Registration is now open for the TURBOMACHINERY: A TRUE MULTIDISCIPLINARY ENGINEERING CHALLENGE virtual event series on December 1 -3, 2020. This series will describe how SIMULIA’s comprehensive portfolio provides value to turbomachinery development from conceptual design to customer delivery. Key points that will be addressed include reducing the risk of innovation and the occurrence of late-stage failures by employing simulation, using simulation to reduce expensive prototype testing, and establishing the digital thread from requirements to design, to manufacturing, and product delivery.
Turbomachinery is a vital aspect of things we regularly take for granted, such as airplane engines and gas turbines producing electricity. Important as it is, however, the turbomachinery industry – like most other industries – has suffered due to the COVID-19 pandemic. Drastically fewer people are flying currently, and the air travel sector is scrambling to compensate. The setback is only temporary, however, assures Christophe Kleinclaus, SIMULIA IPS Aerospace and Defense Industry Process Senior Manager.
“Coming from different key companies, we do see is that the recovery will be done within two to four years,” Kleinclaus says. “So this means that by 2024 we should see again pre-COVID travels and pre-COVID situations in terms of production in industry in aerospace and defense.”
It may seem like a long time, but the aerospace and defense industry is so vital that it will survive, no matter what – and that means that the turbomachinery industry will survive. The strain created by COVID, however, means that the pressure will be on engine manufacturers to deliver new engines on time and, even more importantly, at targeted cost.
Reducing costs and time does not mean cutting corners, though. Safety will always be paramount in engineering and manufacturing aircraft components, so engineers look into new approaches like additive manufacturing to produce parts with the requested quality. Adding further pressure are increasing environmental and noise-reduction regulations.
“So 75% reduction in CO2, 90% in reduction in NOx emissions and 65% reduction in noise,” Kleinclaus explains. “Looking at the roadmap highlighted to achieve those ambitious goals for air transportation, more than half of the developments focus solely on engine technologies. So they’re not only going to high bypass ratios, but as well going to open rotors and other more futuristic architectures, to achieve those very high settled goals that we can see here.”

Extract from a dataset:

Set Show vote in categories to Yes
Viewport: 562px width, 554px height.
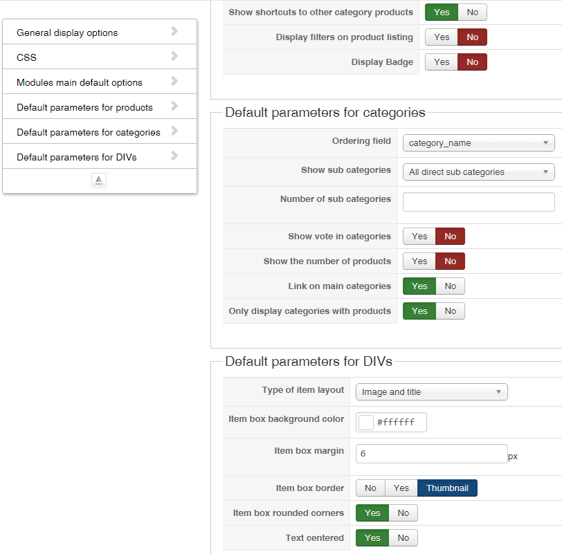419,237
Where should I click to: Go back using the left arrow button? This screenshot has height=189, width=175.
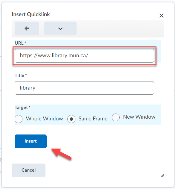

The challenges that manufacturers and engineers face can be addressed through simulation, and Kleinclaus states that SIMULIA has best-in-class solutions to handle them.
“Engine…safety comes first and all is done to provide as much safety for the passengers and travelers as possible,” he says. “…Be it fan containment simulation, be it turbine blades crack propagation and discs…we have a very good toolset here that provides overall very good results and can to some extent help each and every engine maker to generate enough simulation to guarantee the safety and eventually reduce their structural tests and test beds and test prototypes down the line and eventually reduce costs as well.”
Predicting noise before running an engine test is “quite tricky,” Kleinclaus says, but SIMULIA has a unique flow simulation portfolio that can both predict and reduce noise in the critical takeoff and landing phases of an airplane. This portfolio can also address operability and environmental concerns, and will continue to do so into the future as engines shift into hybrid and electrical models. Hybrid and electrical engines may be an option for smaller planes or shorter routes, Kleinclaus predicts, if not for larger aircraft.
“All engine makers are right now looking into some alternate architectures, and therefore the engine market and the proportion market in general for aircraft will be very scattered between different approaches…local travelers might be more hybrid while long travelers might keep the standard approach or the current architecture of the engines, which is quite efficient,” he continues.
Kleinclaus believes that these changes will push engine manufacturers and engineers to use even more digital solutions and the cloud to limit the inherent risk of implementing innovative concepts. Engines are highly complex and require a multidisciplinary approach, he adds, including flow, structure, thermal and electromagnetic simulations.
“This is where the SIMULIA portfolio and the CATIA portfolio shines,” he says. “So we do not concentrate only on one area or one discipline when it comes to simulation, but the full portfolio is really the key for advancing into the next generation of aircraft and aircraft engines. SIMULIA has a unique toolset that can provide all those things, and not only those separate disciplines and simulation possibilities are there, but you can all merge them into the platform. In five to 10 years from now, we will have all those wonderful tools integrated in one specific place, where results and inputs and data management will be handled through the pre-design phase towards the detailed design, and eventually as well towards the tests and support certification process, we will have everything provided in a consistent manner in the platform.”